文書の抜粋:
============================================================
夕礼拝

躓きの先にある救い

「躓きの先にある救い」  伝道師 嶋田恵悟

・ 旧約聖書; ゼカリヤ書 第13章7-9節
・ 新約聖書; マルコによる福音書 第14章27-31節
・ 讃美歌 ; 50、442

 
裏切りの予告
十字架に向かう主イエスの御受難の歩みが記された箇所を読んでいます。前回は、主イエスが弟子たちと最後の食卓を共にした箇所を読みました。いわゆる最後の晩餐と言われている食事で、過越祭における宗教的な儀式としての食事です。主イエスは、この食事において、パンとぶどう酒をご自身の体と血として弟子たちにお渡しになりました。それは、これから行われる十字架で肉を裂かれ、血を流すことによって受ける苦しみが他でもなく、ご自身に従って来た弟子たちのためであることを示すためでした。14章に26節には、「一同は賛美の歌を歌ってから、オリーブ山へ出かけた」とあります。ここで賛美の歌とは、過越の食事の最後に歌われる詩編のことです。主イエスと弟子たちは、食事を終えてオリーブ山に向かわれたのです。その道すがら、主イエスは弟子たちに向かって、「あなたがたは皆わたしにつまずく」とおっしゃいました。
「つまずく」というのは、度々聖書に登場する言葉で、わたしたちも信仰生活においてしばしば用いる表現です。信仰を無くしてしまう、主イエスに従う歩みを止めてしまうということです。弟子たちは、すべてを捨てて主イエスに従って来ました。しかし、十字架を前にして、弟子たちが「皆」主イエスについて行くことが出来なくなると言うのです。過越の食事の時に主イエスは、弟子の一人がご自身を裏切ることを話し、イスカリオテのユダの裏切りを予告されました。そのすぐ後に、今度はすべての弟子がつまずきを予告されたのです。この時、弟子たちは、明確に主イエスの十字架を意識していたわけではありません。自分たちは、これから先も主イエスの後について行くのだと考えていたはずです。ですから、この予告には弟子たちも驚き、衝撃を受けたに違い在りません。事実、この予告を聞いた時、ペトロを始め、弟子たちは、自分がつまずくことなどないと主張し出したのです。

預言の成就
主イエスは、弟子たちがつまずく理由をお語りになっています。「『わたしは羊飼いを打つ。すると羊は散ってしまう』と書いてあるからだ」。
ここで、打たれる「羊飼い」とは主イエスご自身であるのに対して、「羊」とは主イエスに従う弟子たちです。丁度、羊飼いを失った羊の群れがバラバラに去って行ってしまうのと同じように、主イエスが打たれることによって、弟子たちも散ってしまうというのです。
この御言葉は、本日お読みした旧約聖書のゼカリヤ書第13章7節にある言葉です。つまり、弟子たちがつまずくことは、旧約聖書に記された預言の成就として起こることだと言うのです。
============================================================
記録データ:
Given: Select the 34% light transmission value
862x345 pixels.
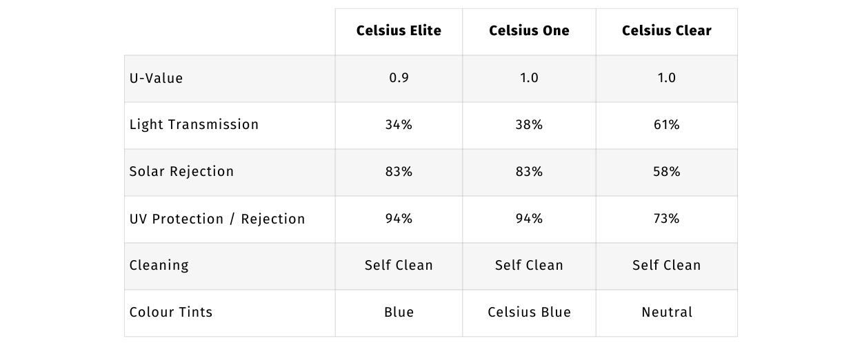Looking at the screenshot, I should click(399, 125).
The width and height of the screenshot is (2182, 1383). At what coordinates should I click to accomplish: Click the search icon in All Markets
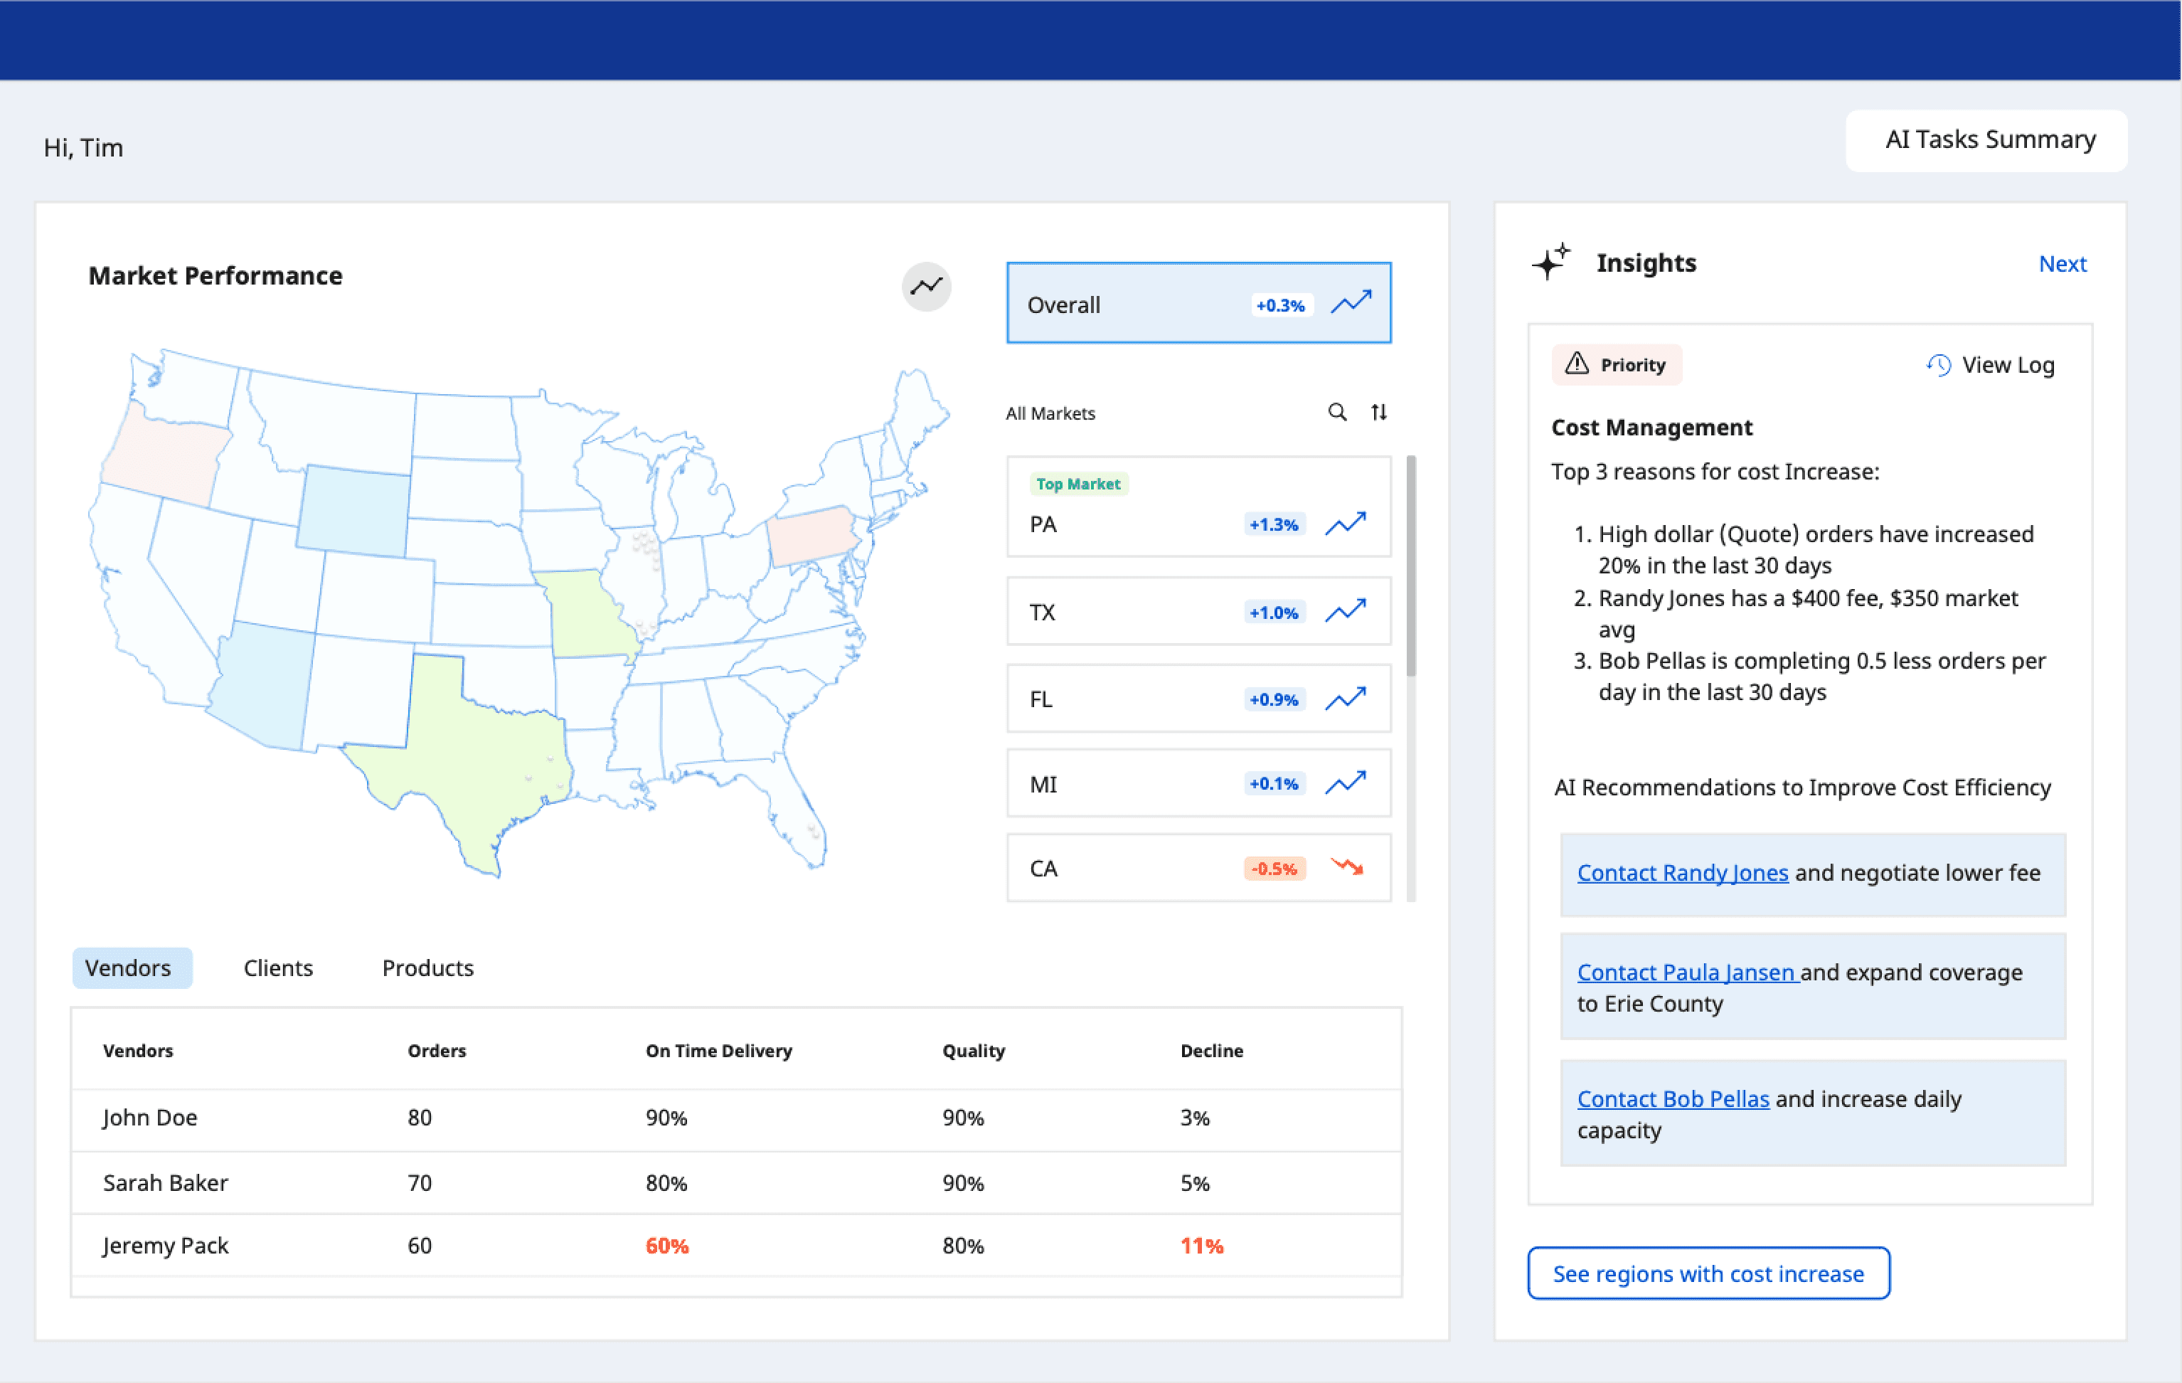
============================================================
必要な作業:
1. マルコ福音書14章の説教に名前の出てくる人物を、説教者も含めてすべて挙げてください。
2. マルコ福音書14章の説教を、最後の文の次から書き継いでください。

解いた問題:
1. 嶋田恵悟、主イエス、イスカリオテのユダ、ペトロ

2.
 このことは、ただ弟子たちをつまずかせ、弟子の群れを散らすことが目的で行われるのではありません。ゼカリヤ書13章7~9節には、羊飼いが打たれたことによって、羊の群れが散らされ、そのような中で三分の二は死に絶え、三分の一が残ると言われています。又、更に、その三分の一が精錬され、試されて、最後に残った者に神が「彼こそわたしの民」と言い、彼によって、「主こそわたしの神」という告白がなされるというのです。つまり、ここでは、神が羊飼いを打つのは、ただ羊の群れを散らすためではなく、そのことによって真に主が主とされ「主こそわたしの神」との告白が導き出されるようになることが見つめられているのです。羊飼いが打たれるのは、そのことによって真の信仰が生まれるためであると言うのです。ゼカリヤ書の文脈では、信仰が試され、より確かな信仰を持っている者が、最後に残るという意味合いで語られています。しかし、マルコの文脈ではそのようなことが言われているのではありません。より優秀な弟子が最後まで残るということではなく、すべての弟子はつまずき散らされるが、そのことを通して、真に主イエスに従う者とされるということが語られているのです。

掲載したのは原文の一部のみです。